WHAT YOU SHOULD DO: Reproduce the lines starting at the one containing "Click the WitP Tracker AE window icon" and ending at the one containing "Action: click(x=30, y=88)", changing "Following" to "Followers" and leaving everything else as it is.

═════ RECORDS

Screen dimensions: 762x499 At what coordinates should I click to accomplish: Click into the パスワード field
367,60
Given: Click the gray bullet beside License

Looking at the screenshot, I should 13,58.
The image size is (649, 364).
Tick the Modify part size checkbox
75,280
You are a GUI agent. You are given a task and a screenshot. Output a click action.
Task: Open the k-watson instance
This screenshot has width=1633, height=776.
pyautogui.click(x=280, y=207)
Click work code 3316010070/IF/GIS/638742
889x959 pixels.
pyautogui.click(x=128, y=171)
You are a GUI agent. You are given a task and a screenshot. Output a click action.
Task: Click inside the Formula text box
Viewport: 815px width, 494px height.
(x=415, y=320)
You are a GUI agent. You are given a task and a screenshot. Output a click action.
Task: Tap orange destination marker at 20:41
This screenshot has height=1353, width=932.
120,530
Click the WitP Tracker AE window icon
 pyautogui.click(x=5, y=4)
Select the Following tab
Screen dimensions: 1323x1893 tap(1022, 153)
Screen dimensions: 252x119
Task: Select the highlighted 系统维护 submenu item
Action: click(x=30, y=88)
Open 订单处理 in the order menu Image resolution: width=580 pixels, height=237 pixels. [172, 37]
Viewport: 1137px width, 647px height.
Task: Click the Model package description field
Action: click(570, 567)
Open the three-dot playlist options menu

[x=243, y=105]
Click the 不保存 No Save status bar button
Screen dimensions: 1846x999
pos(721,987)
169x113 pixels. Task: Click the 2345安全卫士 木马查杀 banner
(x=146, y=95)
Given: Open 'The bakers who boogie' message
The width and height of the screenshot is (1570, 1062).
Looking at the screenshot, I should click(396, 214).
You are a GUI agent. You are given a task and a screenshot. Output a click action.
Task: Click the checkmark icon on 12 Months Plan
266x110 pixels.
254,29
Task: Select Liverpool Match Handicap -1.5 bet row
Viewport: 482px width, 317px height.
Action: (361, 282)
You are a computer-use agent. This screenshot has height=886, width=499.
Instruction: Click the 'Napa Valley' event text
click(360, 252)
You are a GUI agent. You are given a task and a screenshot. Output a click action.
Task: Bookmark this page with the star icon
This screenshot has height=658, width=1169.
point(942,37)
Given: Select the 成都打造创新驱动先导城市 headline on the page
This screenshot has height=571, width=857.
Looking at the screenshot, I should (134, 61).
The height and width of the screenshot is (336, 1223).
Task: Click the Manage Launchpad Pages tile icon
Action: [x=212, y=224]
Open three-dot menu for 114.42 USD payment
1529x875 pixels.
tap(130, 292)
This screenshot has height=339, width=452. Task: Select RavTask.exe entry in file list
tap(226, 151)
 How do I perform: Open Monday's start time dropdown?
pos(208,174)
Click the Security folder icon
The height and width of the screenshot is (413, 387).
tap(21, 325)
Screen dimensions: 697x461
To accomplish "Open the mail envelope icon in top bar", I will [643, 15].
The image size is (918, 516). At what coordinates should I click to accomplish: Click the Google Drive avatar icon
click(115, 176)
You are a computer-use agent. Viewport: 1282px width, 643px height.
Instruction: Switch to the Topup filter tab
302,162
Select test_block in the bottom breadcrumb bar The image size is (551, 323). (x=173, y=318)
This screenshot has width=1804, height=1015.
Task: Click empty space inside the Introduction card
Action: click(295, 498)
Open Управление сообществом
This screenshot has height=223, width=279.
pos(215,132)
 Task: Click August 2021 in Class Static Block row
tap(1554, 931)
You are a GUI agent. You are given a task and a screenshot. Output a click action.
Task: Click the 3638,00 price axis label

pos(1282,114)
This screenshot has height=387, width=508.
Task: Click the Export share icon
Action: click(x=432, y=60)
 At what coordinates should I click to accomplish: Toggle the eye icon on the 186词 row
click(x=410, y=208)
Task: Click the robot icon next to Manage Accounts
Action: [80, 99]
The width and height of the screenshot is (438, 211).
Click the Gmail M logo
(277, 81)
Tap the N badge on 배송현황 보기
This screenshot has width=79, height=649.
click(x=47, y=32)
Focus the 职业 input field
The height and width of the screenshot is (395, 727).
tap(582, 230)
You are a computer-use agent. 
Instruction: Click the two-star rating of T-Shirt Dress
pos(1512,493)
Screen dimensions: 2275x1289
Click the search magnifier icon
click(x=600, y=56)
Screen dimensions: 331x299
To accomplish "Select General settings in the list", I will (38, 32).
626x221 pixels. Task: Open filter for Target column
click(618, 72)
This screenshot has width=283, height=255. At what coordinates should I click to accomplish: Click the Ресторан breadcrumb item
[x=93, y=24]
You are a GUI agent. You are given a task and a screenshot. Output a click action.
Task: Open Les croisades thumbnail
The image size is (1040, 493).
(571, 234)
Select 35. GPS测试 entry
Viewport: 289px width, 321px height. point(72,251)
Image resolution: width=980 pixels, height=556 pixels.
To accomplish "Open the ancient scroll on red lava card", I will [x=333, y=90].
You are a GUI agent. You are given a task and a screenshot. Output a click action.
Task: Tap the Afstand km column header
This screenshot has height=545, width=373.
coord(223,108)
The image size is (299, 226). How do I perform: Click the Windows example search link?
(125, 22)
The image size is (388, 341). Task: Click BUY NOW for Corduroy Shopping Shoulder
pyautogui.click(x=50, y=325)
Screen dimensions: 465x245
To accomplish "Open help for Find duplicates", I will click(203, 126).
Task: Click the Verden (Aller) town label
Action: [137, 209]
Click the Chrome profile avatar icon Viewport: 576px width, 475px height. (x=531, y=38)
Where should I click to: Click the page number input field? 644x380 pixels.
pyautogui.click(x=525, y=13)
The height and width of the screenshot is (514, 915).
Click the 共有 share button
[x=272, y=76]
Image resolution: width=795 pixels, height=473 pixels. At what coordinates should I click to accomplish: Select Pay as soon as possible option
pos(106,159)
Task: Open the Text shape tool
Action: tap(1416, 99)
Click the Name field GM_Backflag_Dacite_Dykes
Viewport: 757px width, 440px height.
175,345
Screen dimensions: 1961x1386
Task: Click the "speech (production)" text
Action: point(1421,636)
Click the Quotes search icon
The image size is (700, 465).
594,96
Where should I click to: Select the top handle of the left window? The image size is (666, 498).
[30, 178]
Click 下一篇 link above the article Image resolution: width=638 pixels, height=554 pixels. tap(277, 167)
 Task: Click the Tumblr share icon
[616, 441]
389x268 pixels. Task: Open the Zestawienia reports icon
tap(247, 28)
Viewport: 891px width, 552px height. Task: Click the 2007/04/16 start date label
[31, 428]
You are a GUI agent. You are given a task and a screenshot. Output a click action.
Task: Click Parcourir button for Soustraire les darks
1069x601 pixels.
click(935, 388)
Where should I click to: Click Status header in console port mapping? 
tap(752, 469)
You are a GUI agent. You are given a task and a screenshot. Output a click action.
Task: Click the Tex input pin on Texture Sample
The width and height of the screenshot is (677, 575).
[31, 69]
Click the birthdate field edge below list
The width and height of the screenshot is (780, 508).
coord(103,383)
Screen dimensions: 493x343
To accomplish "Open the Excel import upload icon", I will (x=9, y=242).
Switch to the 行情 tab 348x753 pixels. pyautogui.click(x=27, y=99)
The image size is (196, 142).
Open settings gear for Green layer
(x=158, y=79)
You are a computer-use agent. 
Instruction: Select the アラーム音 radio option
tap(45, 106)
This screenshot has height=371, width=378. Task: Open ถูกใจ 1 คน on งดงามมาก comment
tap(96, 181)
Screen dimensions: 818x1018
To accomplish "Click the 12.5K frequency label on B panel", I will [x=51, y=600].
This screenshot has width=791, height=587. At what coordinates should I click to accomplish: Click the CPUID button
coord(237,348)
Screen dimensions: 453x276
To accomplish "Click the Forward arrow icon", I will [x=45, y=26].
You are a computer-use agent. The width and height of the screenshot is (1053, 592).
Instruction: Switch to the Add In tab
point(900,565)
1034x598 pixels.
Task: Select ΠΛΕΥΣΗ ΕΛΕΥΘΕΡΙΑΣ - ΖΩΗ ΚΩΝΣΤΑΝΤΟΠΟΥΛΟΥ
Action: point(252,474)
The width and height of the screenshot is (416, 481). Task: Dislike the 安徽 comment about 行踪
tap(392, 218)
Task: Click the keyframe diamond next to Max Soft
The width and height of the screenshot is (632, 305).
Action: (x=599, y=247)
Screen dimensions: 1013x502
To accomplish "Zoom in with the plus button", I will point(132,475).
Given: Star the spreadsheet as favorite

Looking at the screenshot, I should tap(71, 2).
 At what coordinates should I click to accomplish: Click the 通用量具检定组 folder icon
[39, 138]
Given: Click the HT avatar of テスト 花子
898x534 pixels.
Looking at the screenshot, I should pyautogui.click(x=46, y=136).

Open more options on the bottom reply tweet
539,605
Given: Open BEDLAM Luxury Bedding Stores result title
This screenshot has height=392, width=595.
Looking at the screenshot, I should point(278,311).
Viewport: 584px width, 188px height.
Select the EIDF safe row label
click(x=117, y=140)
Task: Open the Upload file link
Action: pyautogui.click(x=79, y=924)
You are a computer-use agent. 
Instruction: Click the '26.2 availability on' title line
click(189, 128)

══════════

PROBLEM SOLUTION:
Click the WitP Tracker AE window icon
 pyautogui.click(x=5, y=4)
Select the Followers tab
Screen dimensions: 1323x1893 tap(1022, 153)
Screen dimensions: 252x119
Task: Select the highlighted 系统维护 submenu item
Action: click(x=30, y=88)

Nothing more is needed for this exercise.